Collected data
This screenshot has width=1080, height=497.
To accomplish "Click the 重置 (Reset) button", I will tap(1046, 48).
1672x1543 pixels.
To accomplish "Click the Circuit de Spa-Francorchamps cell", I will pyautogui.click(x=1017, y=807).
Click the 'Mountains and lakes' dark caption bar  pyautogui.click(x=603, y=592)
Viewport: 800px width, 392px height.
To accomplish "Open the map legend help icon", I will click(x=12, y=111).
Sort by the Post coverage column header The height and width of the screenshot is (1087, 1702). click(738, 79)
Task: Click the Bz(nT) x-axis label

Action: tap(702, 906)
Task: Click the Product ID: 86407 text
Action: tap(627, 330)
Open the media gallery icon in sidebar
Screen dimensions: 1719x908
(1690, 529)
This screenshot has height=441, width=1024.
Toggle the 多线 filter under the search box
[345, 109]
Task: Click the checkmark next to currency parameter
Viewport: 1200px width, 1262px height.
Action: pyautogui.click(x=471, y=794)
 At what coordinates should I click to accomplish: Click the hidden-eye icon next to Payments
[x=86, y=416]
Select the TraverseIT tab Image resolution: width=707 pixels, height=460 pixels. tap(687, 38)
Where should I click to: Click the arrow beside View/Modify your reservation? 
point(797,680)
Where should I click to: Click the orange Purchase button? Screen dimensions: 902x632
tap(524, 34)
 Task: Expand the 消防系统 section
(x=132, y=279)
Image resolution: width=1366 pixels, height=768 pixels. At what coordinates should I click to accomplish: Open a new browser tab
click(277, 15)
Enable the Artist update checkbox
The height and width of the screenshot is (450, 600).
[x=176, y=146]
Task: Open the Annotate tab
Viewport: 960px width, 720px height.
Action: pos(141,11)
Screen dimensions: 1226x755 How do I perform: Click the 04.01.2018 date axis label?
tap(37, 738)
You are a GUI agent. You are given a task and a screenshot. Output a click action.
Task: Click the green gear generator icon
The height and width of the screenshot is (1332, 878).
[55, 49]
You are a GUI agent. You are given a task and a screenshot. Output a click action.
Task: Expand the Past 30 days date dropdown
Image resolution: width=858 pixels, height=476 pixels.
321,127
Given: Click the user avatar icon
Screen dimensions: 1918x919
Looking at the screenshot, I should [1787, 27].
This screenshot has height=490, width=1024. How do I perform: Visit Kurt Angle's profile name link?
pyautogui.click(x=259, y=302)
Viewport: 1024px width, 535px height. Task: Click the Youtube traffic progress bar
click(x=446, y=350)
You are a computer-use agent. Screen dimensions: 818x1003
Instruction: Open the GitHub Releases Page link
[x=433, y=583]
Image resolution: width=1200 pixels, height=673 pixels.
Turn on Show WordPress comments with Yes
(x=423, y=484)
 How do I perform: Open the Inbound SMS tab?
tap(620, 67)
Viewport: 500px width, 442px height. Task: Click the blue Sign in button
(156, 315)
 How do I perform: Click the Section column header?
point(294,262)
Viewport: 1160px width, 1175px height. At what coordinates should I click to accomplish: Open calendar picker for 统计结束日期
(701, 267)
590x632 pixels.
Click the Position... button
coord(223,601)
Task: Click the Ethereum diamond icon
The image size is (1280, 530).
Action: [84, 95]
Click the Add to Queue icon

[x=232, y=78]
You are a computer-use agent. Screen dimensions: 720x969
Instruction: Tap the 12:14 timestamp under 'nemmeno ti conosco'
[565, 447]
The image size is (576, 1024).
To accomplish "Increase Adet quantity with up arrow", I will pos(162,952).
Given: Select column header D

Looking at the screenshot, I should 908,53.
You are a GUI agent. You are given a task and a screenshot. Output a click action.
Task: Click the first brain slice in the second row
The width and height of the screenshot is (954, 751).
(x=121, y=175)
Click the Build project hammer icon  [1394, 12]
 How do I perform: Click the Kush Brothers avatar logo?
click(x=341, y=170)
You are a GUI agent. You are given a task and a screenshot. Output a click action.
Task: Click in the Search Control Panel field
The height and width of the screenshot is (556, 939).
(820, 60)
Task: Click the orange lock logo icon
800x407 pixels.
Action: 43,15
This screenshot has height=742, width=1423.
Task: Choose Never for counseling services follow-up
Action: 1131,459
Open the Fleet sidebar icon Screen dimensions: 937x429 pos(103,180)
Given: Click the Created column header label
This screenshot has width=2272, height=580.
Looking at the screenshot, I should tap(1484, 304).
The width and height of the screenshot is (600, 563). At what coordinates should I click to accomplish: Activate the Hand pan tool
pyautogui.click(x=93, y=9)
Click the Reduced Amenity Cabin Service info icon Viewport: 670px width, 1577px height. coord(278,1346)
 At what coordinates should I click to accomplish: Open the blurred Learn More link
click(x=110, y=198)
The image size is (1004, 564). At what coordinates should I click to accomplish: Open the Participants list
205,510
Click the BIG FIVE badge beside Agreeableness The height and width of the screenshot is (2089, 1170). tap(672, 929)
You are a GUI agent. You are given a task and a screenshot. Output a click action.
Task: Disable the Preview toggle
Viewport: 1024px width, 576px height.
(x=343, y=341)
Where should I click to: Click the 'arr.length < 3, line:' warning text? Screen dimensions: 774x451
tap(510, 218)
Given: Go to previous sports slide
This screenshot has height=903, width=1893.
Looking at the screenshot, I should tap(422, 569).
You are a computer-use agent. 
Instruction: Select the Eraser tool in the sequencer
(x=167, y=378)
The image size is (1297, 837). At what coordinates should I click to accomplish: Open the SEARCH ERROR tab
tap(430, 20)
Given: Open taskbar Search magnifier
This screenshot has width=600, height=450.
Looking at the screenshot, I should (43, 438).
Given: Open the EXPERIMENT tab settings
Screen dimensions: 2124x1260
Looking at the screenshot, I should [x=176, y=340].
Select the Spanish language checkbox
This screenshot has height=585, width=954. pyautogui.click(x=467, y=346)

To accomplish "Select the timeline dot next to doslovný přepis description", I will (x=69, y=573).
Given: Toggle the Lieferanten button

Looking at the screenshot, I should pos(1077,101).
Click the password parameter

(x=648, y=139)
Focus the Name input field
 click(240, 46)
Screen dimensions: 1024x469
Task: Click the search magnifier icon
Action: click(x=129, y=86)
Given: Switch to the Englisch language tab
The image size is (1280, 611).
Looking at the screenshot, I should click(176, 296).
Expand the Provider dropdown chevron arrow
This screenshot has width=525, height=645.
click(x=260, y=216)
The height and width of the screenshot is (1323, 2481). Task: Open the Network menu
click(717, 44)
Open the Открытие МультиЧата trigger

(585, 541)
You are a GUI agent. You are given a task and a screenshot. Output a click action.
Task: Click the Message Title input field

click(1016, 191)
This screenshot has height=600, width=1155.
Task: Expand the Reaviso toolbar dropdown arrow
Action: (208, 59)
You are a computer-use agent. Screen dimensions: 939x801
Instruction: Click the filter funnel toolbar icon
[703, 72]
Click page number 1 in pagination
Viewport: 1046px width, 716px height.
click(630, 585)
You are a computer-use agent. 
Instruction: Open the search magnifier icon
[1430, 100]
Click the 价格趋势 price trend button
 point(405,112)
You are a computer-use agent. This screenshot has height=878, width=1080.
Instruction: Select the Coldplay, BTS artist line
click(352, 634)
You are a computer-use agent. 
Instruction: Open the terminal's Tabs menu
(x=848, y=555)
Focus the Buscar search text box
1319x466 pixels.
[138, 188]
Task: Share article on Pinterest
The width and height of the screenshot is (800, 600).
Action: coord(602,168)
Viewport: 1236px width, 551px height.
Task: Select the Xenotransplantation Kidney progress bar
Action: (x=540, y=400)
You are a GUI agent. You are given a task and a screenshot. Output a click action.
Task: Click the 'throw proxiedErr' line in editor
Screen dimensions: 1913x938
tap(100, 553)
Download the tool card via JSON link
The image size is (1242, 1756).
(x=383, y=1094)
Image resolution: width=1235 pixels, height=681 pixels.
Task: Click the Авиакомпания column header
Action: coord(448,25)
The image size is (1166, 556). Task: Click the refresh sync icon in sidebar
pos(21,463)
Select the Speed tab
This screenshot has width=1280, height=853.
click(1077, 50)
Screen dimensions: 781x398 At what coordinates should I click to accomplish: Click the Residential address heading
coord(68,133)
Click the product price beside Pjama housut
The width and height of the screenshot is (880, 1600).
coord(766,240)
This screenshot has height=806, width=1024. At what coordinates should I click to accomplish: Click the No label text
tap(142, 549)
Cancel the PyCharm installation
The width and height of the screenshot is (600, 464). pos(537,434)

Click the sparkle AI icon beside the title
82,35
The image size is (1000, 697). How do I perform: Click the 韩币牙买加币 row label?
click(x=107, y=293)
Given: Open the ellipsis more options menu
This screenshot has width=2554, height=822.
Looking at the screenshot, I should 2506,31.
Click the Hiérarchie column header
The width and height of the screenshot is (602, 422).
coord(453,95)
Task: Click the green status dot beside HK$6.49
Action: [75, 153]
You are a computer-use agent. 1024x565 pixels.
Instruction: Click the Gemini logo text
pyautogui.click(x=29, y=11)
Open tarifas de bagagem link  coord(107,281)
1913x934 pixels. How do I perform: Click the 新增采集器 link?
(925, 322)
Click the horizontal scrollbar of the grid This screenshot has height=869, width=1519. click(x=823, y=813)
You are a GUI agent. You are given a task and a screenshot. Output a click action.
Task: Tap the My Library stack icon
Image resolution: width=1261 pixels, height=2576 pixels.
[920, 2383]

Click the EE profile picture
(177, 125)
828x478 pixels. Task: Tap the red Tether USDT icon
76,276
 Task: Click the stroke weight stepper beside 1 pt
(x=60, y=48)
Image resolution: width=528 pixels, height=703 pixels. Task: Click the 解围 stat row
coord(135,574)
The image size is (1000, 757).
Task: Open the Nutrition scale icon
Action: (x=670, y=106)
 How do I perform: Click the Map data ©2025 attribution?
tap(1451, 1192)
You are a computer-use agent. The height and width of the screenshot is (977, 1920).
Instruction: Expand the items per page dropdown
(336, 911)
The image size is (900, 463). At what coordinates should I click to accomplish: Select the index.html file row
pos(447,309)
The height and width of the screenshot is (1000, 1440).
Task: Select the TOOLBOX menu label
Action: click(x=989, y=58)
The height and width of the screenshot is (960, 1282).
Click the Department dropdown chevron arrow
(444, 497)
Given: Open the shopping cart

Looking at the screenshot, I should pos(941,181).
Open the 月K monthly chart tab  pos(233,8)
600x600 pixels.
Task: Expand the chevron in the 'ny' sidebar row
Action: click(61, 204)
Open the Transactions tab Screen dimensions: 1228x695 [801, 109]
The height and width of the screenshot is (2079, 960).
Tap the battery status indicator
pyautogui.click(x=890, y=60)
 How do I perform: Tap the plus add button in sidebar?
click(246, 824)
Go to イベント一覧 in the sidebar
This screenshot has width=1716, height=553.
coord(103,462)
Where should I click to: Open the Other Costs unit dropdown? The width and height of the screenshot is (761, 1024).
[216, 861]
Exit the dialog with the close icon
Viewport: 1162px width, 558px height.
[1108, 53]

» **Assignment**
Set down the lines from the one with "The height and width of the screenshot is (2079, 960)." through the end of the data above. Keep each exactly as written and add no other line.

» **Solution to this task**
The height and width of the screenshot is (2079, 960).
Tap the battery status indicator
pyautogui.click(x=890, y=60)
 How do I perform: Tap the plus add button in sidebar?
click(246, 824)
Go to イベント一覧 in the sidebar
This screenshot has width=1716, height=553.
coord(103,462)
Where should I click to: Open the Other Costs unit dropdown? The width and height of the screenshot is (761, 1024).
[216, 861]
Exit the dialog with the close icon
Viewport: 1162px width, 558px height.
[1108, 53]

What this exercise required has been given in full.